Task item
Please give the lines below again exactly as they stand, from the one that contains "You are a GUI" up to and including the one that contains "Given: Open Foundational", leaving all pictures out.

Records shown
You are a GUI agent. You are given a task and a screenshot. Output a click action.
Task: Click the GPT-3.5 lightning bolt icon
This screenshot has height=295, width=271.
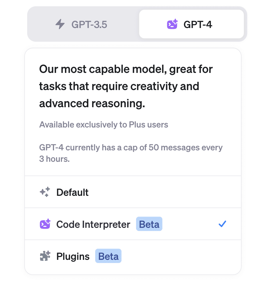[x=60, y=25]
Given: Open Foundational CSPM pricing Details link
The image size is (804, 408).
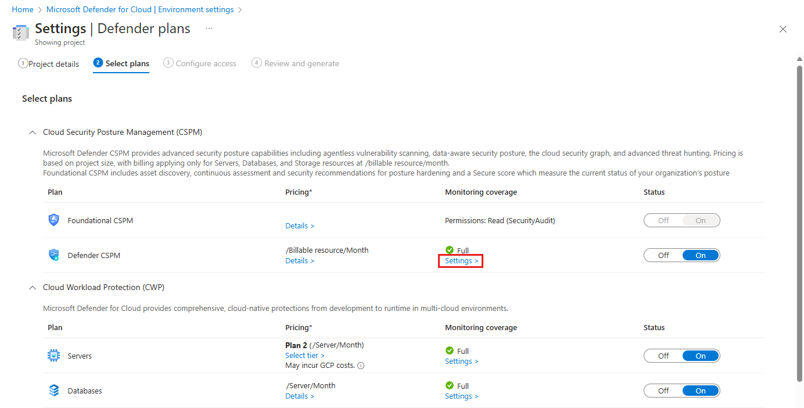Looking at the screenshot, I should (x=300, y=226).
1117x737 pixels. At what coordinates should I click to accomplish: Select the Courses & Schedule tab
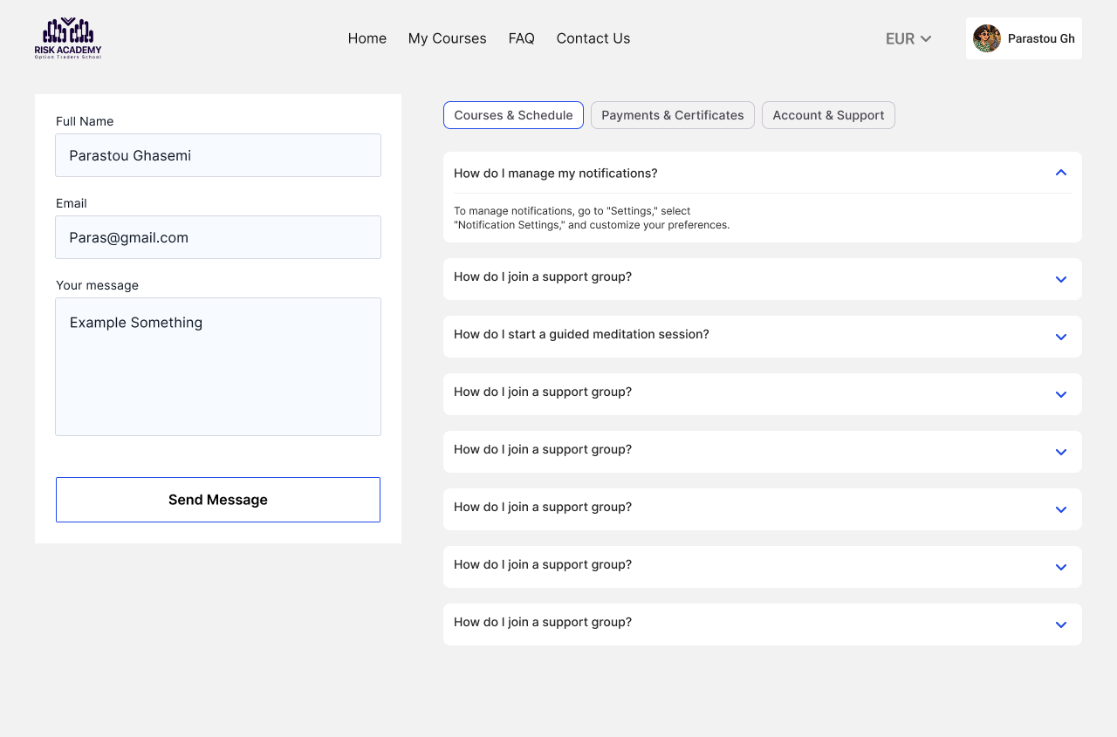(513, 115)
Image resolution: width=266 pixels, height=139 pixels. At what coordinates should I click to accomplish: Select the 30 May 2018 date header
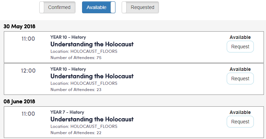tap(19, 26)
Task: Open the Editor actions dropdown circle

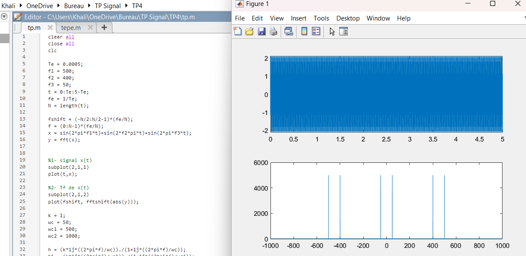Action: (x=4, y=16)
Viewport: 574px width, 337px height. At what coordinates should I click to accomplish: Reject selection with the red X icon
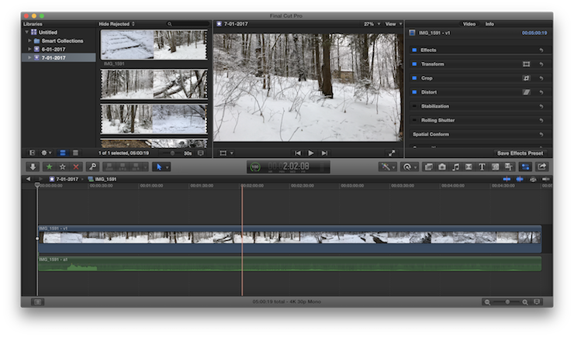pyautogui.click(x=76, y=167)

---

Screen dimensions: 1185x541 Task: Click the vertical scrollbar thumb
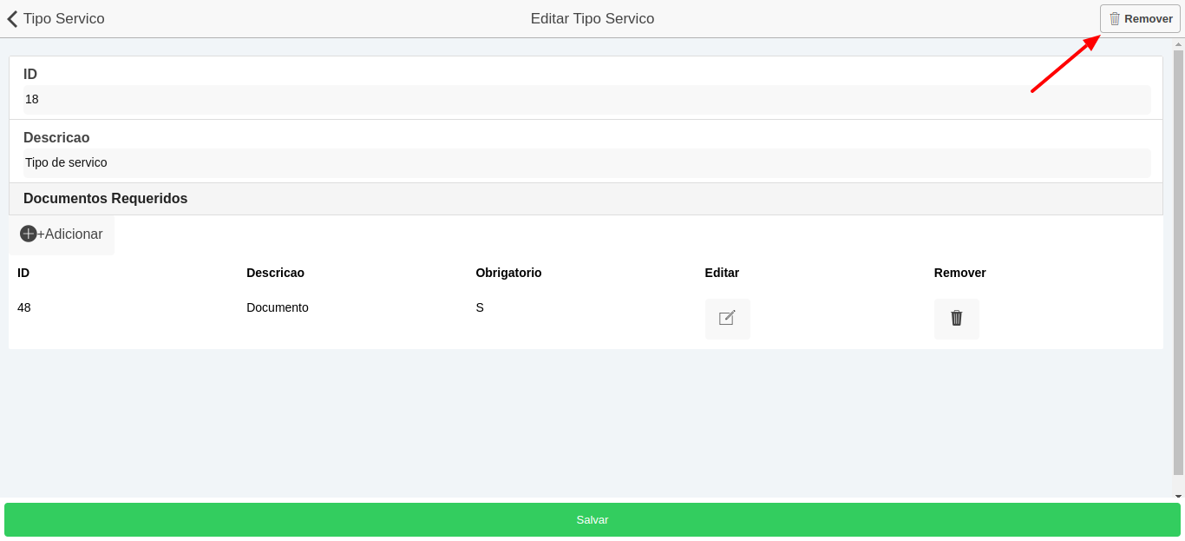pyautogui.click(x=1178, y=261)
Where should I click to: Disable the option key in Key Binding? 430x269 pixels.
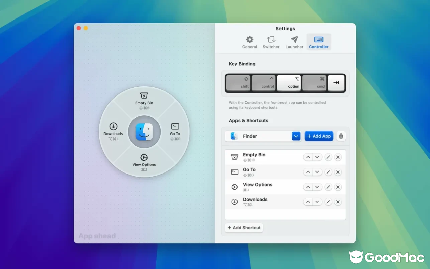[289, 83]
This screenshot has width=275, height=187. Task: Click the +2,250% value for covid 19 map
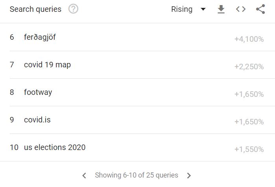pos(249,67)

Written answer
You are a GUI agent. You are given a task and a screenshot. Output a click action.
Task: Click the GPT-3.5 lightning bolt icon
This screenshot has height=295, width=271.
[x=60, y=25]
Given: Open Foundational CSPM pricing Details link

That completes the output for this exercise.